## Text shown
Australia Scientists Bring Extinct Frog Species Back to Life - for a Few Days
Lazarus Project team move step closer to cloning success with gastric brooding frog
An extinct species of Australian frog has been cloned by scientists who implanted a dead cell nucleus into an egg from another breed of frog.
The gastric brooding frog, or Rheobatrachus silus, swallowed its eggs, brooded its young in its stomach and then gave birth through its mouth.
It became extinct in 1983 but researchers at the University of New South Wales managed to recover cell nuclei from tissue samples collected in the 1970s. These samples were kept for 40 years in a deep freeze.
Scientists on the Lazarus Project have been trying to bring the species back from extinction by using the cell tissue.
Over five years, the researchers used a technique called somatic cell nuclear transfer, which involved taking fresh donor eggs from the great barred frog, a distant relative of the extinct species.
They inactivated the egg nuclei and replaced them with the nuclei from the gastric brooding frog.
Some of the eggs began to divide and grow to early embryo stage but none have yet survived beyond a few days. Genetic tests have confirmed the embryos are that of the extinct species.
Conservation tool
Mike Archer, research team leader, said: "We are watching Lazarus arise from the dead, step by exciting step.

## Source material
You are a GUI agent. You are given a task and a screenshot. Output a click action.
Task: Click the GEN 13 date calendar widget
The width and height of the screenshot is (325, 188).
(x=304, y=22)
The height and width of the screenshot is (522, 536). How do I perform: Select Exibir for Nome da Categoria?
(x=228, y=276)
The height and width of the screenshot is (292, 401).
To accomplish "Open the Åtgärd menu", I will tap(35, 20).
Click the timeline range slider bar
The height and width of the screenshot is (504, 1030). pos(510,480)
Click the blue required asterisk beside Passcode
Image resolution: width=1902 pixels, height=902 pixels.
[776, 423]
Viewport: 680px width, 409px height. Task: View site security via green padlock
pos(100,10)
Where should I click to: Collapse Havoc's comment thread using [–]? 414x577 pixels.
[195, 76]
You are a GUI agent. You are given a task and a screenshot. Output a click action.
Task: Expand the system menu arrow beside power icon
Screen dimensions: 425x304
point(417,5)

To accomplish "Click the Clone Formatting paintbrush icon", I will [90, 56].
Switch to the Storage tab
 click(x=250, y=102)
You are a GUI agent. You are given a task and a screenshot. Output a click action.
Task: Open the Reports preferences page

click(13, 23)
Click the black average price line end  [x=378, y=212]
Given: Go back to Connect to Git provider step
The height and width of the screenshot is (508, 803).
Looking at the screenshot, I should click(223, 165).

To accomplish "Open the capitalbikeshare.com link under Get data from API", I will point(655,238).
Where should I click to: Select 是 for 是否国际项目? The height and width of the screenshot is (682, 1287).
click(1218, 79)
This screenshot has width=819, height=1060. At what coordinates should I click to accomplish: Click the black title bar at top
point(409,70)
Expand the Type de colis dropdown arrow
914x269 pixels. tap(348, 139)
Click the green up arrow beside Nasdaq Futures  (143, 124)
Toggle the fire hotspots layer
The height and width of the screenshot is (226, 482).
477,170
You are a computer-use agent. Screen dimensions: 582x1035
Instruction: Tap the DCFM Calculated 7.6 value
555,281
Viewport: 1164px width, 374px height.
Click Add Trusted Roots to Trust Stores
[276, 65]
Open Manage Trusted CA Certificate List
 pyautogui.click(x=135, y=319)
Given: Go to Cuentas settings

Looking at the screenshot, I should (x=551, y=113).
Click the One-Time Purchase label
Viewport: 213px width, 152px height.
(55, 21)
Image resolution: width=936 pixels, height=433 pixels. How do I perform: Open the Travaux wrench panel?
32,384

## Work task 1
According to the article on the cloned frog, what three things did the gastric brooding frog do to reproduce?
## Work task 2
Carry on the article about the extinct frog cloning, starting after its final sentence.
The lines that come after the text have no connection to it.

## Result 1
It swallowed its eggs, brooded its young in its stomach, and gave birth through its mouth.

## Result 2
"We've reactivated dead cells into living ones and revived the extinct frog's genome in the process. Now we have fresh cryo-preserved cells of the extinct frog to use in future cloning experiments.
"We're increasingly confident that the hurdles ahead are technological and not biological and that we will succeed. Importantly, we've demonstrated already the great promise this technology has as a conservation tool when hundreds of the world's amphibian species are in catastrophic decline."
Archer spoke about his research at the TEDx DeExtinction event in Washington DC, which was hosted by Revive and Restore and the National Geographic Society.
Scientists highlighted plans to bring a number of extinct species back to life, including the Tasmanian tiger, the sabre-toothed tiger, the woolly mammoth and the North American passenger pigeon.
They also confirmed that it would not be possible to bring back dinosaurs for a real-life Jurassic Park scenario as they have been extinct for too long.